Menzione d’onore alla sorellona In Jae: è il personaggio più coerente, nonostante all’inizio il drama ci spinge palesemente ad odiarla. E’ una donna forte, capace di brillare e che non vuole dipendere da nessuno se non dalle sue capacità. E’ una maniaca del lavoro, fin troppo orgogliosa, fredda, a tratti arrogante e quasi spietata sul posto di lavoro, tutte caratteristiche che potrebbero sembrare negative, ma che la rendono vera e credibile. Lei va avanti amando se stessa e il suo lavoro senza cercare il sostegno degli altri o l’amore della vita: la sua felicità è affrontare le sfide, vincendole.

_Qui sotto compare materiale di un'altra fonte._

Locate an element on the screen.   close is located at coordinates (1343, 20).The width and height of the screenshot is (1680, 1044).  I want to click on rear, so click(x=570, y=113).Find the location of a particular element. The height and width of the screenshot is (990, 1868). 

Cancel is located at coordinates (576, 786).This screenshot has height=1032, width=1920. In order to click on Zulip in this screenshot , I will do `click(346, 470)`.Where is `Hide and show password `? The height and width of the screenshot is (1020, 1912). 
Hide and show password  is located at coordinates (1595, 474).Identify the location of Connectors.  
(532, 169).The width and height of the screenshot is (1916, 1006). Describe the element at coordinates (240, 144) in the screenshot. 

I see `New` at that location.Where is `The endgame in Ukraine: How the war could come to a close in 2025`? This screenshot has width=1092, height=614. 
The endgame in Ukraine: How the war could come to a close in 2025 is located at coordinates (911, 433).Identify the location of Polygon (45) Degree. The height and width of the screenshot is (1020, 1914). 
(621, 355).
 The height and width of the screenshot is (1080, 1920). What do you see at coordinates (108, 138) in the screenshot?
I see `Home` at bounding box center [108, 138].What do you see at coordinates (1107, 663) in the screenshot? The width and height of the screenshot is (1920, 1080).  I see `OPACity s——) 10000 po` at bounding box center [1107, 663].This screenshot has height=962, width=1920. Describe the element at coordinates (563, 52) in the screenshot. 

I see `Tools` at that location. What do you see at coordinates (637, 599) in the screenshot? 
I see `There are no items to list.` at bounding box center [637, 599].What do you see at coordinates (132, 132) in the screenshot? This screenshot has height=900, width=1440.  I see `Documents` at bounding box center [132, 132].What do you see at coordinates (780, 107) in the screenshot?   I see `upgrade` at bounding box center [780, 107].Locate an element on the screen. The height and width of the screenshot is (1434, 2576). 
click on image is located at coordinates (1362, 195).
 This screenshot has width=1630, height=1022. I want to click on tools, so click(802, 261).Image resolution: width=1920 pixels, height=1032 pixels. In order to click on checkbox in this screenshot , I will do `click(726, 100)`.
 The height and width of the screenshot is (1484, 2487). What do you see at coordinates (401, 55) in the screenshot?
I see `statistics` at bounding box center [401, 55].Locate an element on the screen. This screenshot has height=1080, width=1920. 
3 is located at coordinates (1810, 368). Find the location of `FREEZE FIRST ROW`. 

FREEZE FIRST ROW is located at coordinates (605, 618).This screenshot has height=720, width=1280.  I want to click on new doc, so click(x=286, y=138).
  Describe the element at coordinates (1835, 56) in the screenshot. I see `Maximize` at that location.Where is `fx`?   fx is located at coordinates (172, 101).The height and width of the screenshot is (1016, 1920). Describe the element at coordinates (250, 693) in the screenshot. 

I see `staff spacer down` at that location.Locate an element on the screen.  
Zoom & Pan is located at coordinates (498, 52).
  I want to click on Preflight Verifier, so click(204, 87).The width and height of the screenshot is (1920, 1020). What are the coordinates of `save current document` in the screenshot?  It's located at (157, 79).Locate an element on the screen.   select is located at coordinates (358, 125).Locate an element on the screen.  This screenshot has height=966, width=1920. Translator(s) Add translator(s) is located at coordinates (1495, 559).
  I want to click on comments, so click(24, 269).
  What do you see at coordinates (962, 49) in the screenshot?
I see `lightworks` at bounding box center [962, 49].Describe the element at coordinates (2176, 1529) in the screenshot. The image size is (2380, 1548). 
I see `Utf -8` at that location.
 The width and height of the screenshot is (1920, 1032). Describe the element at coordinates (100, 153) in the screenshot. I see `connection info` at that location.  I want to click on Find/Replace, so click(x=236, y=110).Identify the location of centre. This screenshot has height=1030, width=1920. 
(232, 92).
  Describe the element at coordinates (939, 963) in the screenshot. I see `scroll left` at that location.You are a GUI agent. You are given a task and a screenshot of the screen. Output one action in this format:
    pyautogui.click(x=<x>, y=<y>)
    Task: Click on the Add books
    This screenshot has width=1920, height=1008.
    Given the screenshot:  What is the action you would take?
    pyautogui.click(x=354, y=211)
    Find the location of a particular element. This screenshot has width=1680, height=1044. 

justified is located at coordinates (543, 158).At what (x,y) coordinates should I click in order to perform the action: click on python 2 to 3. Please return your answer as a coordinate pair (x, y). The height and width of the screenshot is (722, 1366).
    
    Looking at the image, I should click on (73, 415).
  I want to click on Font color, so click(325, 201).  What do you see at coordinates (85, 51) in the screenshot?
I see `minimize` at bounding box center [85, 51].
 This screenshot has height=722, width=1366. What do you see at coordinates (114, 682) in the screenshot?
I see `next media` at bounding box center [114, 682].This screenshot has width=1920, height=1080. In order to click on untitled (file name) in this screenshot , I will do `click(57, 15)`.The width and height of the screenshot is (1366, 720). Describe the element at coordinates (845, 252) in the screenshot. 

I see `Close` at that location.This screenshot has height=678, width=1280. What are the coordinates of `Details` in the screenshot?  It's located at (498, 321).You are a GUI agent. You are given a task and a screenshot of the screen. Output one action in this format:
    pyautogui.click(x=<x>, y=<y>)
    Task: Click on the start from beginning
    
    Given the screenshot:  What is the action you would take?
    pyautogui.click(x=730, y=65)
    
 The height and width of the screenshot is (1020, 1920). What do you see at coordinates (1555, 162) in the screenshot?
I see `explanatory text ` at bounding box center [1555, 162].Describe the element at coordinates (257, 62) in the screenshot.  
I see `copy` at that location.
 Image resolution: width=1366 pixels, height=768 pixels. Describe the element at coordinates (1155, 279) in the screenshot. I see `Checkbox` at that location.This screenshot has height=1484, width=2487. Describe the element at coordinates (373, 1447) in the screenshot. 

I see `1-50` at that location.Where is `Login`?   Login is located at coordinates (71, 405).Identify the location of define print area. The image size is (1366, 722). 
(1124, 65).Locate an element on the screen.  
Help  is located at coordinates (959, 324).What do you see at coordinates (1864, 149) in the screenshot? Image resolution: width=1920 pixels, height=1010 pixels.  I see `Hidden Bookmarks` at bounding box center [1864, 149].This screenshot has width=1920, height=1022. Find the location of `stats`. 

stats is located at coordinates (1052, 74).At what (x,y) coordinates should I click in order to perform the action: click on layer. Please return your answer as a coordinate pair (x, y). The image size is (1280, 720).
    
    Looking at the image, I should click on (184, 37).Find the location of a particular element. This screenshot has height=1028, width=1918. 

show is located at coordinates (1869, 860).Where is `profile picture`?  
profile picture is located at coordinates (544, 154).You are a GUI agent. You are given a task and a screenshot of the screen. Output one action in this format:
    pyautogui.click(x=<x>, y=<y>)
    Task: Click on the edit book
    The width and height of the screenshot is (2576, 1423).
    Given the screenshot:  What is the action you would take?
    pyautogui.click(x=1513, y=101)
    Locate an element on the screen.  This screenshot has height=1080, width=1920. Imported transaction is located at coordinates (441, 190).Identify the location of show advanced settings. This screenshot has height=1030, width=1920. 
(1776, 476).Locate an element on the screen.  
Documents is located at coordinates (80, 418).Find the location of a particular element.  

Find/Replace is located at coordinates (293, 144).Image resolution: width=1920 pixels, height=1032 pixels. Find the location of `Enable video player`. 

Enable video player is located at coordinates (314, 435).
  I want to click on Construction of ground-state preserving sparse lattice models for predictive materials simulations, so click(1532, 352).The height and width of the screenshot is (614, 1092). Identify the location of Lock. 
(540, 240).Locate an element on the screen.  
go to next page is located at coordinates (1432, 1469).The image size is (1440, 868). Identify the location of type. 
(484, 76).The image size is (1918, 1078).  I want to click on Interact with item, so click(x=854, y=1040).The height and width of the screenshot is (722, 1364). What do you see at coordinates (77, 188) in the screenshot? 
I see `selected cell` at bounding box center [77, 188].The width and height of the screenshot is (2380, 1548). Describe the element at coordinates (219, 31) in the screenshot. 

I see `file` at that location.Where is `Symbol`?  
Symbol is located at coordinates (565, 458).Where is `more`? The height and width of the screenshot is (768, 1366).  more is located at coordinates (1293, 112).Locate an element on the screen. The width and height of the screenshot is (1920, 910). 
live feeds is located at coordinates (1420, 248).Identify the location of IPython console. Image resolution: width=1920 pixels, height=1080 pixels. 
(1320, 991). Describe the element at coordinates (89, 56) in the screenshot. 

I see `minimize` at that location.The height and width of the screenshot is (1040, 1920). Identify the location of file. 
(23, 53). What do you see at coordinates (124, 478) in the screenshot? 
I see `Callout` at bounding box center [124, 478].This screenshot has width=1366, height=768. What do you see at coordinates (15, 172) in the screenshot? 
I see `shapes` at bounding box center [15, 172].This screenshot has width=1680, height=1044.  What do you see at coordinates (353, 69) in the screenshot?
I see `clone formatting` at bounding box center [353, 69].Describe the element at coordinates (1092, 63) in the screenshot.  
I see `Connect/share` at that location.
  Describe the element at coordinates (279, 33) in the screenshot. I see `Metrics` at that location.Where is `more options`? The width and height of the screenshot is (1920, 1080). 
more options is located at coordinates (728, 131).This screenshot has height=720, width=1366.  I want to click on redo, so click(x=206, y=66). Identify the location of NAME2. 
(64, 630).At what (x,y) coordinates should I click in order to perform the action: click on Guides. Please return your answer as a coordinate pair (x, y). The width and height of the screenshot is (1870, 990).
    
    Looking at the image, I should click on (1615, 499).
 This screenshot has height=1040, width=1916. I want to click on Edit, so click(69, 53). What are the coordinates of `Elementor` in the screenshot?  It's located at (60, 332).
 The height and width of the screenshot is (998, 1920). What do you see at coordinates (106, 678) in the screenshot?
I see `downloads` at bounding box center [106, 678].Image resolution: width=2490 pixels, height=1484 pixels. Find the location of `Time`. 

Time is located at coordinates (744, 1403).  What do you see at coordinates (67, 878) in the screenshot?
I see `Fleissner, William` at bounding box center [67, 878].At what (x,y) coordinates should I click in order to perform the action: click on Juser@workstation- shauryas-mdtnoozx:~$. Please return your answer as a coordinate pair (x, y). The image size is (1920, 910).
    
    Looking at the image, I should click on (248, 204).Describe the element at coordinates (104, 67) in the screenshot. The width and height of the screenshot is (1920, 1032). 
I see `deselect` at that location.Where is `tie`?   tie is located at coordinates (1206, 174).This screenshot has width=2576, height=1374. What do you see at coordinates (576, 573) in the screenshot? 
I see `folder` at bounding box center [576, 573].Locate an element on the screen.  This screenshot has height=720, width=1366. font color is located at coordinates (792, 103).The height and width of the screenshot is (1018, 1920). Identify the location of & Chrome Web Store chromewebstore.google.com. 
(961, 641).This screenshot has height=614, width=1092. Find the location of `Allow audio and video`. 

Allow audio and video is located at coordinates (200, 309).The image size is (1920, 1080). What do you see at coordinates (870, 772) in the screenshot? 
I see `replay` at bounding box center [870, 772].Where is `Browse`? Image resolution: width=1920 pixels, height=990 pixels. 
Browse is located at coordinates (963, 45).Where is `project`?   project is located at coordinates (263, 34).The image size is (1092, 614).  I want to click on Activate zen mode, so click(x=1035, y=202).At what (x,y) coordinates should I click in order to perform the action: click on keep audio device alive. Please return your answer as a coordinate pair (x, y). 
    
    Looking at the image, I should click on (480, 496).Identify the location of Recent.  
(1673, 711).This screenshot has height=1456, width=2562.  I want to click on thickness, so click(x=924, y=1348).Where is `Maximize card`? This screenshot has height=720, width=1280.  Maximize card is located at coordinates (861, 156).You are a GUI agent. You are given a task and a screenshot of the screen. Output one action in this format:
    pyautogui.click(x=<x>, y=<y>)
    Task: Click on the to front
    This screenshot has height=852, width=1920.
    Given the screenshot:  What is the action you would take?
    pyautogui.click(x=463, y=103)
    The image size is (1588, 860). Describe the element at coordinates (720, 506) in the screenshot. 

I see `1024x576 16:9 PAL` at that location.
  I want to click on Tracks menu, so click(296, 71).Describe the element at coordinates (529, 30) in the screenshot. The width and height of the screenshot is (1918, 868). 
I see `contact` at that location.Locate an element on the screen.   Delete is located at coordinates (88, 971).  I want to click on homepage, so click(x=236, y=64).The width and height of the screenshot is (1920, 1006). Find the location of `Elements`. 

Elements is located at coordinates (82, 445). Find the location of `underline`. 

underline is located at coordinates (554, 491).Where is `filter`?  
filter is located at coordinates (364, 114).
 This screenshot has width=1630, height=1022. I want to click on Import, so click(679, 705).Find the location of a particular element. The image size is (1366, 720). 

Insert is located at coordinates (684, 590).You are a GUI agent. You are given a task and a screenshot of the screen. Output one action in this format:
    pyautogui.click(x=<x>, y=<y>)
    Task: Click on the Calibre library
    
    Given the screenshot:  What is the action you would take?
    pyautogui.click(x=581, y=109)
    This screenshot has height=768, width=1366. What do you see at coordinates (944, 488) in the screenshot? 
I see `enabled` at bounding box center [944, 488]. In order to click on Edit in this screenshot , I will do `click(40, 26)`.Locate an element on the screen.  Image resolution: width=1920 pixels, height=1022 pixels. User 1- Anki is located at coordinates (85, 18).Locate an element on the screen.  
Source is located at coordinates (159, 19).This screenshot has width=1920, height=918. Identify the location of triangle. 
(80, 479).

Sempre nell’ambito dei secondari fantastici, Han Ji Pyeong è davvero un personaggio interessantissimo. Rientra tra gli ‘esteriormente egoisti ma interiormente altruisti’. Nonostante il passato difficile Ji Pyeong non ne esce come un figura patetica, ma un personaggio con grande dignità: lui stesse non parla del suo essere orfano o essere stato povero perché vuole essere giudicato per quello che è. A volte più sembrare scontroso e troppo duro, ma il suo obiettivo è sempre essere sincero e, dietro le quinte, aiutare chi lui crede che meriti il suo tempo. Anche se non vede futuro nella Samsan Tech (cosa lecita in fondo considerando le condizioni in cui operano all’inizio e all’assenza di una struttura, di una visione aziendale ecc), comunque li aiuta a evitare truffe e, a modo suo, li guida.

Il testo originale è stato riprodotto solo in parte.